* _EXERCISE OBJECTIVE_:
Output, word for word and without pictures, the lines from the one containing "Task: Select 不复权 price adjustment option" through the final line of the listing below.

.....

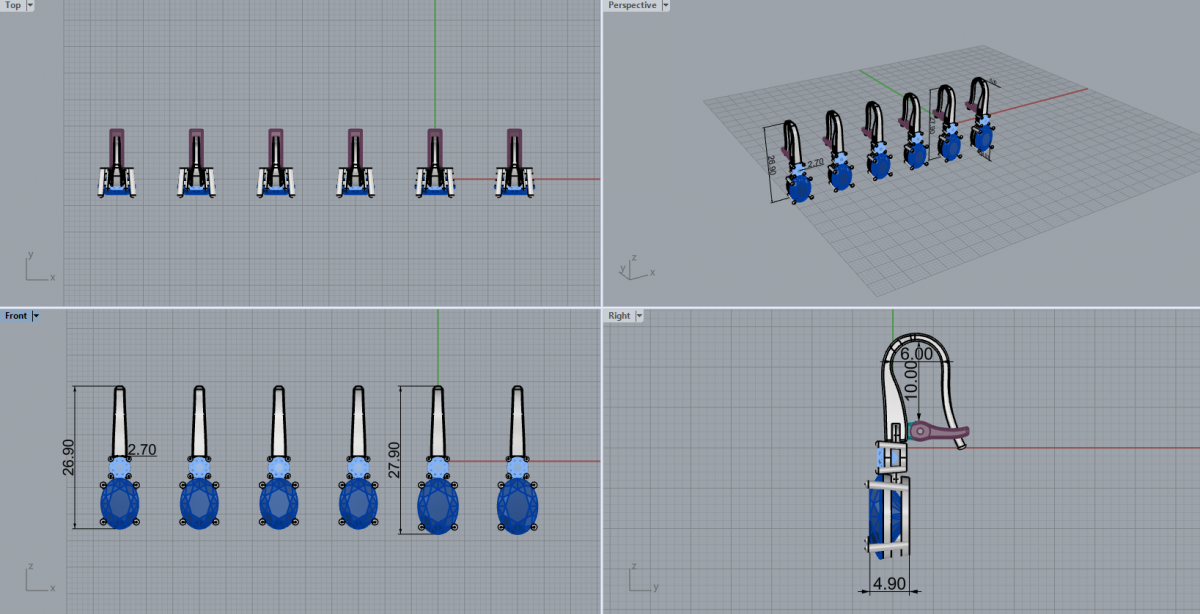Open the Top viewport dropdown arrow

coord(30,5)
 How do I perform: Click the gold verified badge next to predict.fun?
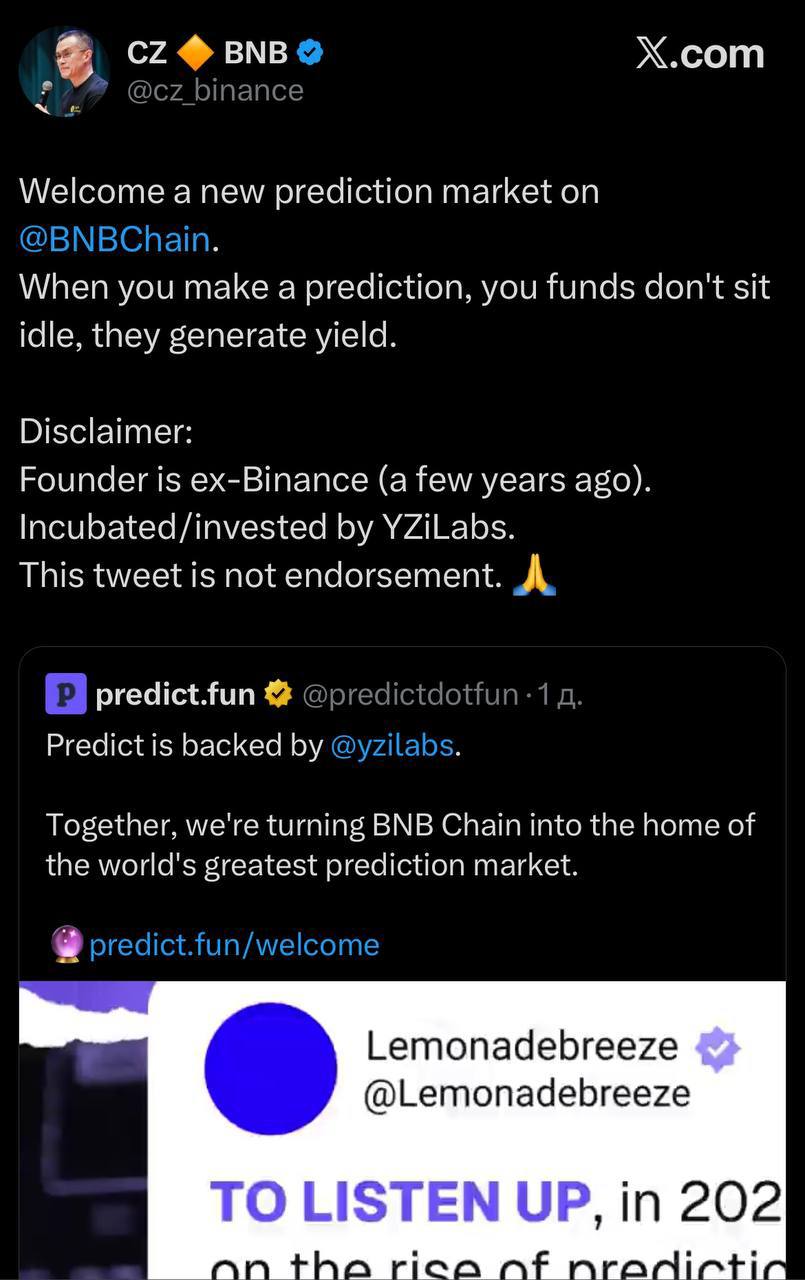(278, 694)
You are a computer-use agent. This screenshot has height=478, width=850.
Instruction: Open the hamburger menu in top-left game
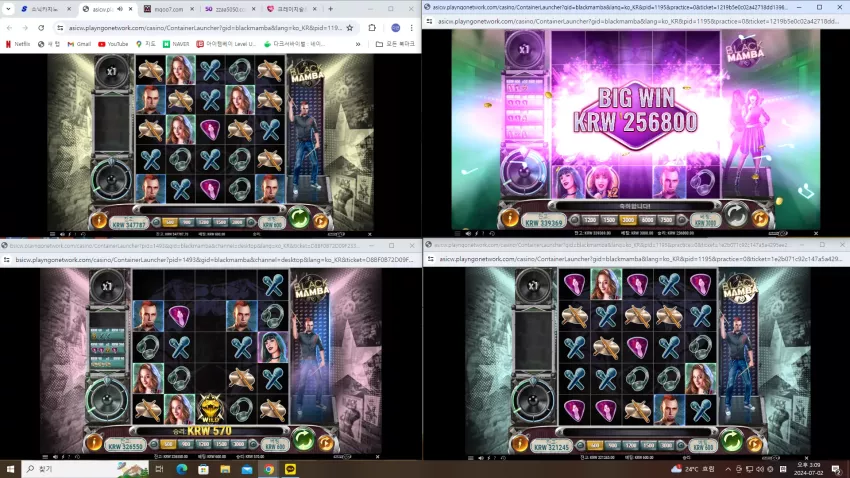click(x=53, y=234)
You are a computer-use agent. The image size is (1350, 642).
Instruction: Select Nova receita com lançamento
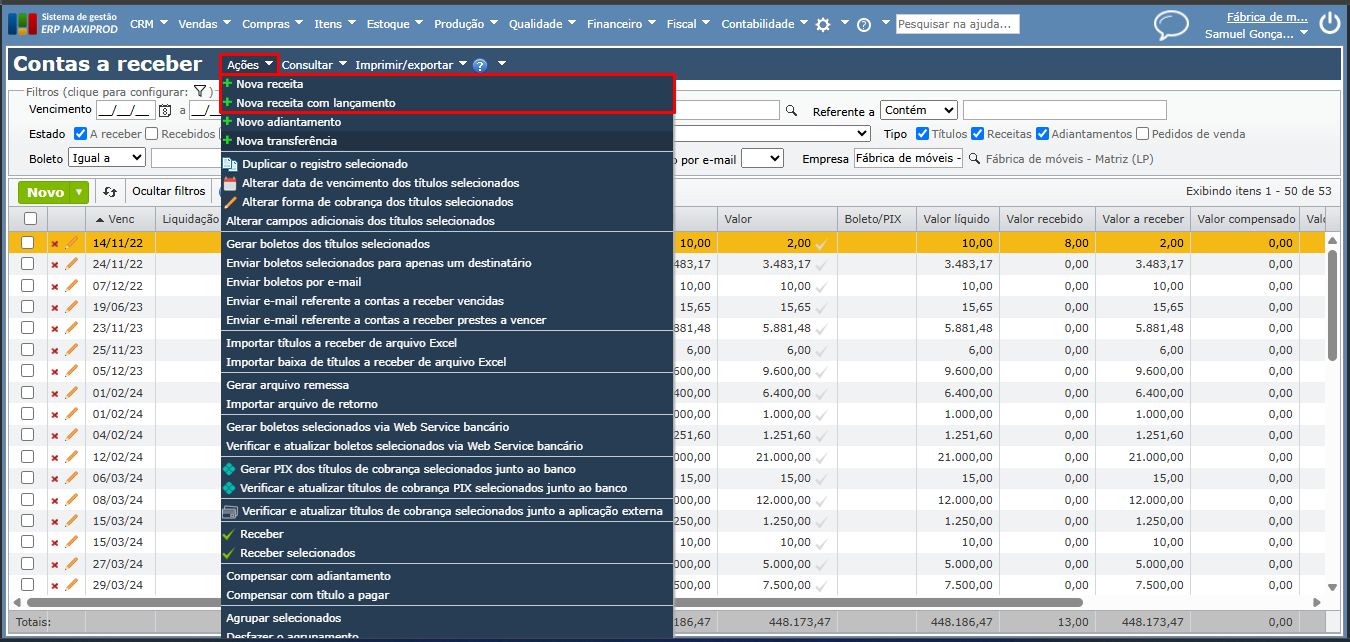coord(315,103)
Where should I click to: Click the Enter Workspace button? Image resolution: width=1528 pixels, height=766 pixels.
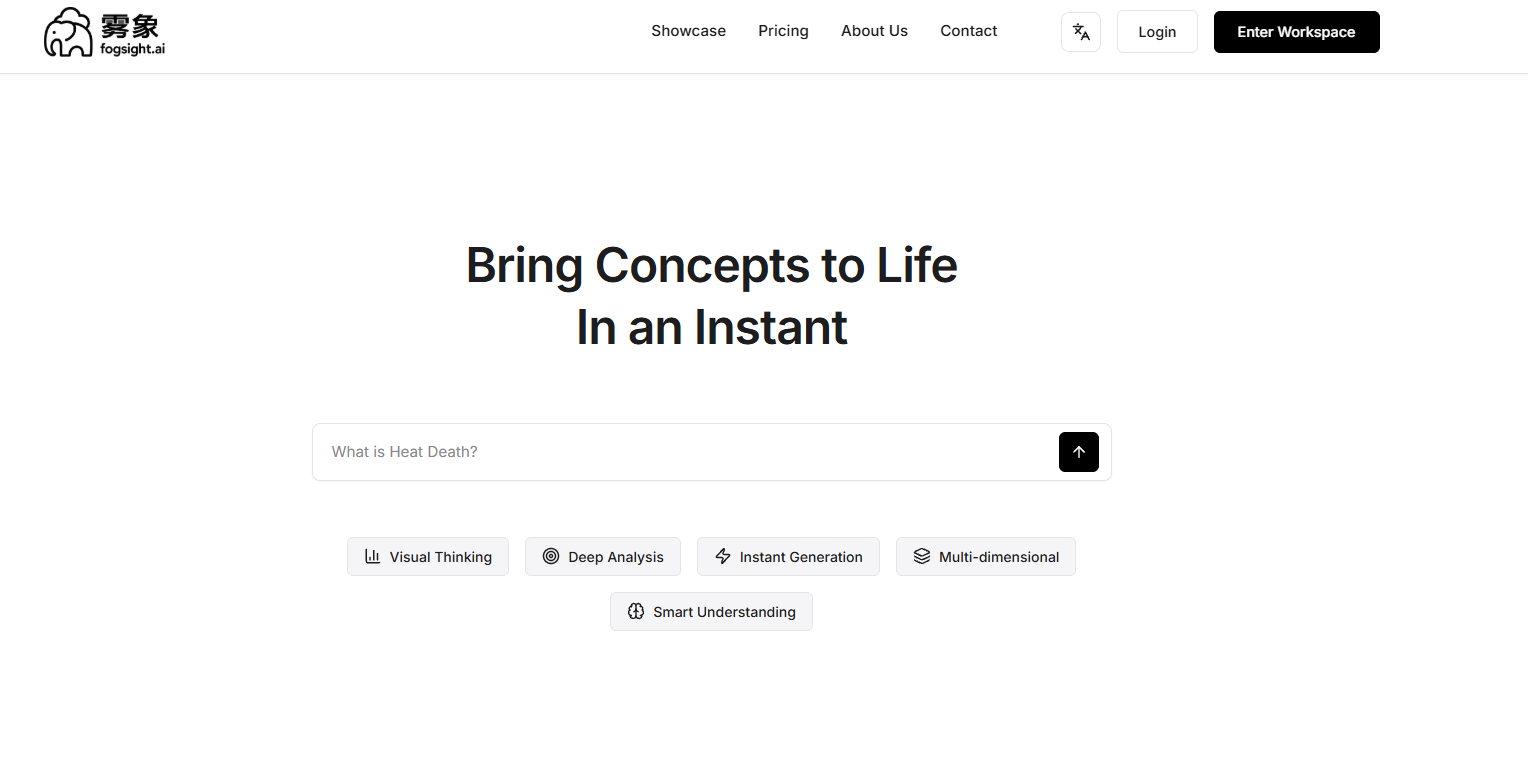pos(1297,32)
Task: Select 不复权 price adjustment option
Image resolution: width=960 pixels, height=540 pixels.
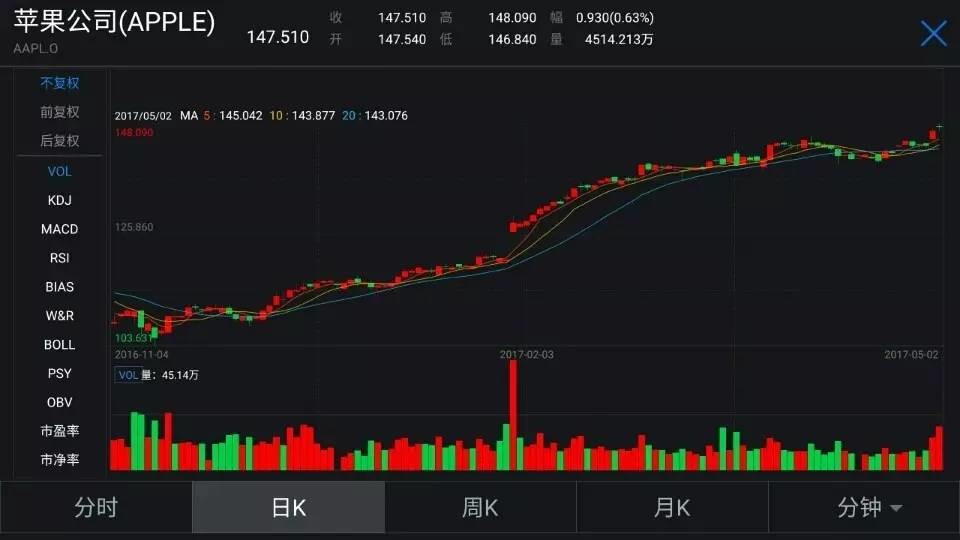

.....

* _OUTPUT_:
Task: Select 不复权 price adjustment option
Image resolution: width=960 pixels, height=540 pixels.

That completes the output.